Rate of people with HIV per 100,000 in 2017. (Map by AIDSVu) |
The Trump administration says it wants to reduce HIV transmission by 75 percent within five years and at least 90 percent by 2030, but it's unclear how that will be implemented. President Trump's proposed 2020 budget would fund a program targeting HIV transmission in the rural South, but would also slash funding for Medicaid, which most people in poverty, some of them with HIV, depend on. Beyond that, it's unlikely the budget will pass in Congress as is, Bernstein reports.
Bernstein writes that the most effective way to fight HIV transmission is to increase access to Truvada (to prevent infection), and antiretrovirals to lower the viral load of already infected people so they can't transmit the disease. "Theoretically, you could end the epidemic tomorrow if you did that," Anthony S. Fauci, director of the National Institute of Allergy and Infectious Diseases and one of the architects of Trump's plan, told Bernstein.
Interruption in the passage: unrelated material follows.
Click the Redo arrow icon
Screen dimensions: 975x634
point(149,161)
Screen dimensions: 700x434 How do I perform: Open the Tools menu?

But in 2015, a third of primary-care doctors surveyed said they had not heard of Truvada, according to the federal Centers for Disease Control and Prevention. "Persuading many more people to take the drugs will require more federal money for health clinics as well as for education and outreach to certain groups, especially black men who have sex with other men. At current rates, half that group will be diagnosed with HIV infection," Bernstein reports.